Buy Now, Pay Later Is Getting an Official Home
One of the most commercially significant signals embedded in the NPSV 2028 is the formal recognition of buy-now-pay-later (BNPL) as a mainstream Nigerian payment instrument. The BNPL market in Nigeria is expected to reach $1.88 billion in 2026 and grow to approximately $3.96 billion by 2031 — growth that is happening with or without a clear regulatory framework.
The CBN's framework is expected to bring BNPL operators under a formal licensing and reporting regime, adding legitimacy to the category and making it significantly safer for businesses and banks to partner with BNPL providers. For retail, e-commerce, and services businesses, BNPL has already been proven globally to increase average order values and reduce checkout abandonment. Regulatory clarity removes the single biggest barrier to adoption — the uncertainty about whether your BNPL partner is operating within the law.
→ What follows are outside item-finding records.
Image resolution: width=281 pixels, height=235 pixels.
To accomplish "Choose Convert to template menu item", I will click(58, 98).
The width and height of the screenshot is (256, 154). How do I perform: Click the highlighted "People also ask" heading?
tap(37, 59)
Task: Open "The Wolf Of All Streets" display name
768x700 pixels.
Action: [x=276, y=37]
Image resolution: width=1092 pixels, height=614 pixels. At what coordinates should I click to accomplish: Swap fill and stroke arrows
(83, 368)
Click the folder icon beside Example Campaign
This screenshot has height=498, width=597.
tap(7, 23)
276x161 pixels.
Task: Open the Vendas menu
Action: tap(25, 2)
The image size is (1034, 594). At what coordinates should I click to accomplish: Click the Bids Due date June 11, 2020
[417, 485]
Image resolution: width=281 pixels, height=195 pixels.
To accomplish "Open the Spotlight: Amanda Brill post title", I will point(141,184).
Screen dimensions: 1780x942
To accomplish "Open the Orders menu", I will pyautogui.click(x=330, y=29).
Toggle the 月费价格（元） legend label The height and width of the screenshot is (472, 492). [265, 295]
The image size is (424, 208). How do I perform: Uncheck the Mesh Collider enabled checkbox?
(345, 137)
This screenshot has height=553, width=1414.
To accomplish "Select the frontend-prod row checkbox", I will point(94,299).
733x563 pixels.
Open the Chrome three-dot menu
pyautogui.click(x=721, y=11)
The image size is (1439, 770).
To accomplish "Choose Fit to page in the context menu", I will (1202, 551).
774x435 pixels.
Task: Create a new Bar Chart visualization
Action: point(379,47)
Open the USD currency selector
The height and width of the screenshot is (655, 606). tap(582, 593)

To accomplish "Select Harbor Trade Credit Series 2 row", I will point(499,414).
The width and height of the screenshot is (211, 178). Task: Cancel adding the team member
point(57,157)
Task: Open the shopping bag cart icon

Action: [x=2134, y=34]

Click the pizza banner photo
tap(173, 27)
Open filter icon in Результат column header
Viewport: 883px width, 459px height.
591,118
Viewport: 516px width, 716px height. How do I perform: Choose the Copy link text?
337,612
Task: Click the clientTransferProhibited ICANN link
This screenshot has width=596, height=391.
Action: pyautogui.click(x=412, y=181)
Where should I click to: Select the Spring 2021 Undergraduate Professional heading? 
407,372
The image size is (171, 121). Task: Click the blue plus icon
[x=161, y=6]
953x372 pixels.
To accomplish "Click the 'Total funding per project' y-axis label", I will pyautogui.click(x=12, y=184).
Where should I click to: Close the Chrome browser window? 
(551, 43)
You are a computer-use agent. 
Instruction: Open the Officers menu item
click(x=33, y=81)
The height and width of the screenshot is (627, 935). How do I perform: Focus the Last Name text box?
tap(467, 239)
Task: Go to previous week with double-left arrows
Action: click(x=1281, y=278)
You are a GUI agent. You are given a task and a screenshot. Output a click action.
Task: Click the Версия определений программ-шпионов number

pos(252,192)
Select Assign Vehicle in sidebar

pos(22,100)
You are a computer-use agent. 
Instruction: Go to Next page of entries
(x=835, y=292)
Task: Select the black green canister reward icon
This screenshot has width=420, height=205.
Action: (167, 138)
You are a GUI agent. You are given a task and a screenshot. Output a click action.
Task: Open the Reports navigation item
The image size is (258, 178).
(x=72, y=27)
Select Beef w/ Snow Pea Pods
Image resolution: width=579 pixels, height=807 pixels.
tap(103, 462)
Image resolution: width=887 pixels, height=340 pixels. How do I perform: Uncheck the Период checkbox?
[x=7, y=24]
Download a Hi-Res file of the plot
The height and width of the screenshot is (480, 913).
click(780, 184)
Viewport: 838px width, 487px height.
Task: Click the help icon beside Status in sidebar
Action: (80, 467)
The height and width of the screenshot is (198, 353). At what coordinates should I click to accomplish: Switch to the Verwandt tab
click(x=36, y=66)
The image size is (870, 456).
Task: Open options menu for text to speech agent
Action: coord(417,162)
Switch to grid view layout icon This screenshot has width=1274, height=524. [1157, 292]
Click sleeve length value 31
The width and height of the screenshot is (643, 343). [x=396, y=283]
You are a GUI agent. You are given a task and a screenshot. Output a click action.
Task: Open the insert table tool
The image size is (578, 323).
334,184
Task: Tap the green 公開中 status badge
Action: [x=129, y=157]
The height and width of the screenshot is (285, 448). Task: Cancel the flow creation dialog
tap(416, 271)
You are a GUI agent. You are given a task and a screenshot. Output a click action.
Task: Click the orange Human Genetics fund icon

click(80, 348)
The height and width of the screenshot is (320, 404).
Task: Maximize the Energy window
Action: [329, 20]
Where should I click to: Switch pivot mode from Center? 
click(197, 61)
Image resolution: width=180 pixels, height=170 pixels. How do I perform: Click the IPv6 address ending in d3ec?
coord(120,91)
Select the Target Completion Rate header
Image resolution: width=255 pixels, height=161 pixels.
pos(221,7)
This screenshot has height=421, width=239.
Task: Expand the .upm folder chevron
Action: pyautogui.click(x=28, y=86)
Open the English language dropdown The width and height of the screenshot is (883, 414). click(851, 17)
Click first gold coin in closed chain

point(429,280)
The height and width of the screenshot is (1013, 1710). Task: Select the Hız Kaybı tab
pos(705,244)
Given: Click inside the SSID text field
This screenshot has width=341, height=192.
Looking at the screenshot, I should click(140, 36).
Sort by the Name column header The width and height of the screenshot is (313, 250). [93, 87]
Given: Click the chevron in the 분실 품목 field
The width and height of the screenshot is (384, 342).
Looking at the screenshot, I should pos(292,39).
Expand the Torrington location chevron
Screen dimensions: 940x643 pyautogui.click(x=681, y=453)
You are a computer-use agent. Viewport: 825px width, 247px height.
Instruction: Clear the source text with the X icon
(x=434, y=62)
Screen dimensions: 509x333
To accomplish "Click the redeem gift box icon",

E-Wallets Are About to Dominate Checkout
Digital wallets — OPay, PalmPay, Moniepoint's consumer wallet, and others — are projected to account for 22% of all Nigerian e-commerce payments by 2027, up from approximately 11% in 2023. The NPSV 2028 is expected to mandate greater interoperability between wallet providers, meaning a customer with funds in one wallet should eventually be able to pay a merchant on a different platform without additional friction.
For businesses, this is significant: it removes the pressure to integrate multiple wallet SDKs separately and reduces checkout drop-off caused by payment method mismatches. If you sell online and you're not yet accepting OPay and PalmPay at checkout, you're already leaving money on the table — and the gap will only widen as wallet penetration grows.
Faster, Cheaper, and More Inclusive
Beyond the headline products, the NPSV 2028 pushes for continued investment in the real-time payment rails that power NIP transfers and the agent banking networks that reach unbanked Nigerians. Approximately 38 million Nigerians remain outside the formal banking system. The CBN's framework treats this not just as a social challenge but as an economic opportunity: every new person brought into digital finance is a potential customer for your business.
Faster settlement windows, reduced transaction fees, and expanded agent networks in rural and peri-urban areas are all on the roadmap. If your supply chain or customer base extends beyond major cities, these changes could meaningfully improve your cash flow management over the next two to three years.
The Cross-Border Opportunity
The NPSV 2028 arrives as Nigeria deepens its participation in the African Continental Free Trade Area (AfCFTA) and as Afreximbank's Pan-African Payment and Settlement System (PAPSS) expands. If the CBN's framework aligns with these Pan-African payment standards — as signals suggest it will — Nigerian businesses could see significantly faster and cheaper settlement for intra-African transactions. This is particularly relevant for Lagos-based importers, exporters, and professional services firms with regional clients who currently lose significant value to FX spread and slow correspondent banking rails.
Three Things to Do Before Year End
- Evaluate BNPL partnerships now. The regulatory environment is about to formalise. Businesses that establish BNPL integrations before the licensing framework is published will have more negotiating leverage and fewer compliance headaches.
- Ensure your checkout supports the leading digital wallets. OPay alone processes millions of transactions monthly. If your payment page doesn't offer it, you're losing customers at the point of purchase.
- Review your cross-border payment costs. As PAPSS and NPSV 2028 infrastructure rolls out, ask your bank about its timeline for connecting to new settlement rails — the savings could be material for any business with regional operations.
The CBN is not asking for permission to reshape Nigeria's payment stack. It's telling you it's happening. Are you building your business model for the payment infrastructure of 2024 — or for the one that will define Nigeria's economy by 2028?